We'd gathered to celebrate Charlotte's birthday, and we were at such a "swanky" place because my company gives us a gift certificate to a nice local restaurant on our service anniversary every year. Over mahi mahi and cooked-to-perfection pasta, we chatted about work, our families, my new volunteer position, her new dog, and, of course, men. It was when we were nursing after-dinner coffee and sharing some amazing caramel-drizzled dessert that things took a deeper turn. When I asked Charlotte if she had any new love interests, she chatted a little about this neat guy she'd just met at church. But then she got hesitant, and slowly revealed her fear of getting her hopes up again. What was to keep this guy from rejecting her as others had in the past?

With that fear voiced, she stopped talking and her eyes welled up with tears. As she looked away and tried to regain her composure, obviously a bit embarrassed, tears welled in my own eyes. When she heard me sniffle, she realized I was crying too. We smiled at each other through our tears, recognizing we were fellow saps, and I saw relief wash over her face when she realized I wasn't embarrassed or appalled, but that I was right there with her, grieving one of the tough parts of singlehood. This friend and I've shared many singlehood joys together—spontaneous excursions into nearby Chicago, going on vacation together—it seemed so fitting and right to now be sharing some of the not-so-great parts of this life phase.

I was honored that she shared these private fears with me. Not only did it allow me the chance to remind her of what a gem she is and how lucky some guy may be someday to call her his own, it also challenged me to be this real with the messier parts of my life as well—including those occasional singleness-stinks days. Though it's risky to be this vulnerable, it's also so rewarding to see another head nod in recognition of what you're feeling. Getting these things out in the open and allowing others to share our hurts and lift our spirits often takes a lot of the sting out of down days. It's amazing how often we think we're the only one wrestling with a certain problem, and that feeling of aloneness only compounds things. Sometimes hearing a heartfelt, "I feel your pain" or "You deal with that too?" is all we need to turn a corner toward happier days. But we won't hear those things if we don't first share the real us—our joys and our sorrows.

What's great is that by law of averages, we and our friends won't all be having a singleness-stinks day at the same time. Those who are in singleness-rocks mode can cheer us on, help us shift our perspective to the great things about this life stage, sometimes call us on the carpet for the times we just need to quit our whining, and spur us to milk the unique freedoms and blessings that come with singleness.

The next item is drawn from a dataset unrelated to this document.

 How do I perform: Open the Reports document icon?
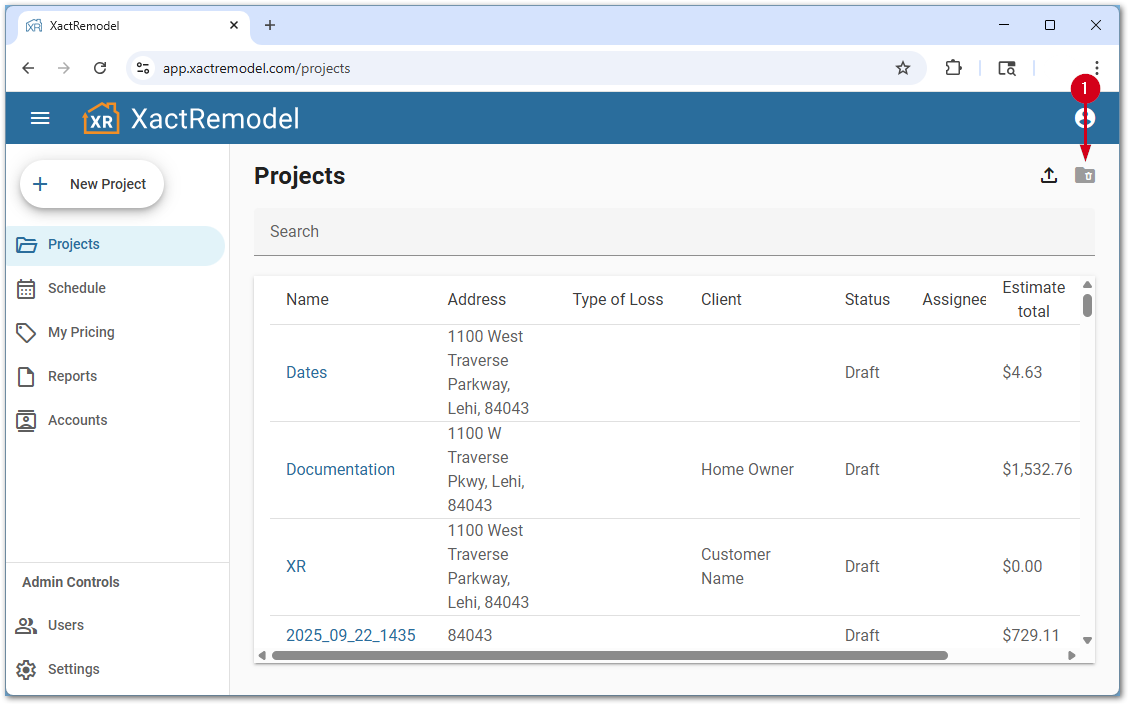point(26,376)
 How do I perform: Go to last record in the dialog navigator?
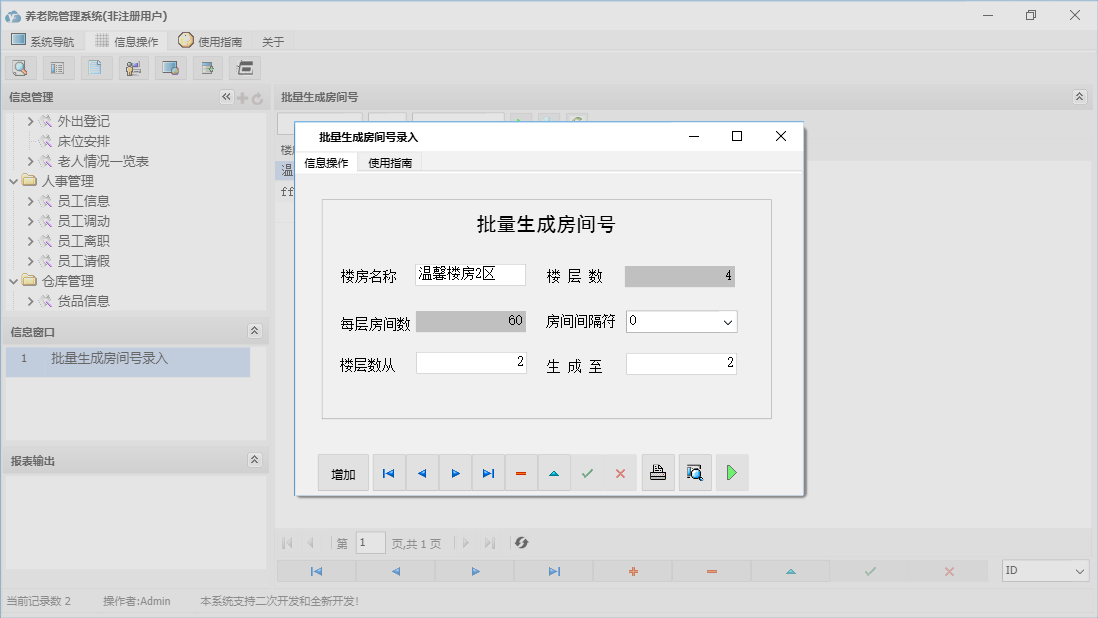pos(488,472)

That's what happened years ago when I came home one day in tears just as my friends were gathering at my apartment with my roommate to celebrate one of the gang's birthdays. I was late and in tears because my then-boyfriend of three years and I'd just broken up. These dear friends listened to my story, gave me a much-needed round of hugs, then helped me laugh and enjoy myself over dinner, red puffy eyes and all. I couldn't think of a better way to handle my grief than spending quality time with dear single sisters in Christ. Surrounded by their friendship and love, I felt hope in the midst of my disappointment and pain.

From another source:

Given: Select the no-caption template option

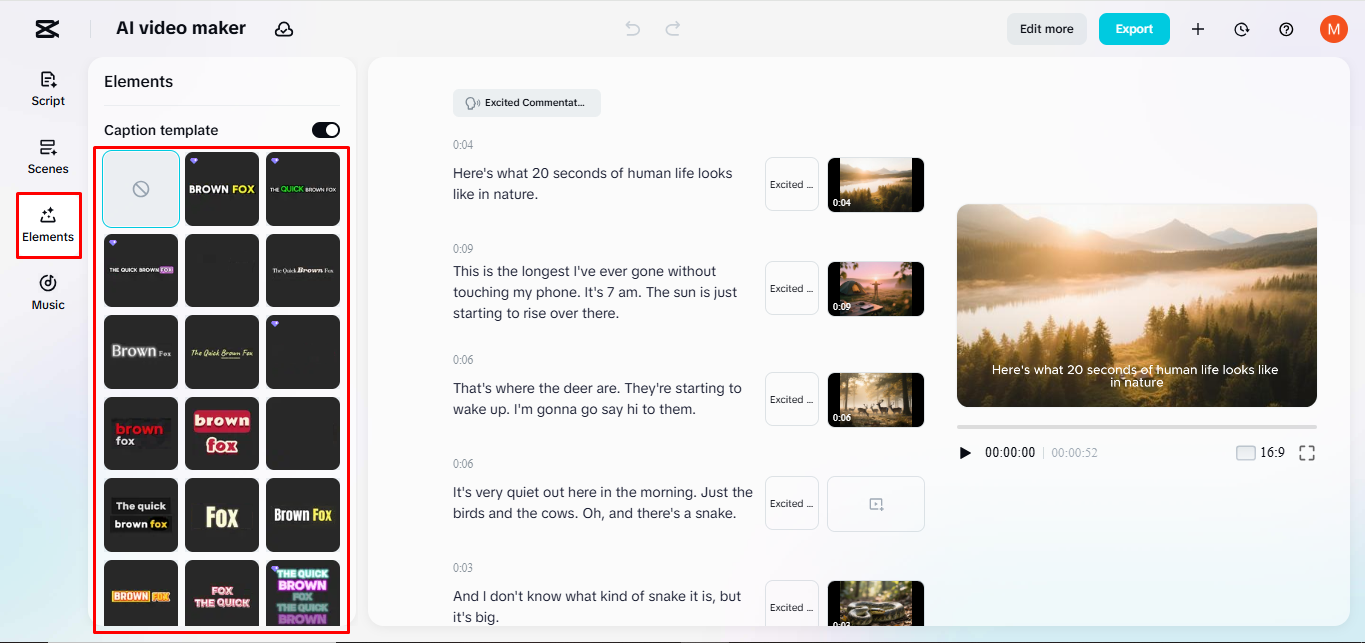Looking at the screenshot, I should (140, 188).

Being real with the good, bad, and ugly part of life allows us to follow the biblical model for friendship found in Proverbs 17:17—"A friend loves at all times." This means on happy days and sad days, on first-kiss days and breakup days, on singleness-rocks days and singleness-stinks days.

My interactions with Charlotte that Italian-food-filled night became even sweeter when I was driving home and remembered that when I'd received the gift certificate for the restaurant I'd breathed a quick prayer for someone special with whom to share it. Though it may not have been how I'd originally envisioned, God had definitely answered my prayer.

Blessings!
Camerin Courtney



© 2002 Christianity Today. Used by permission.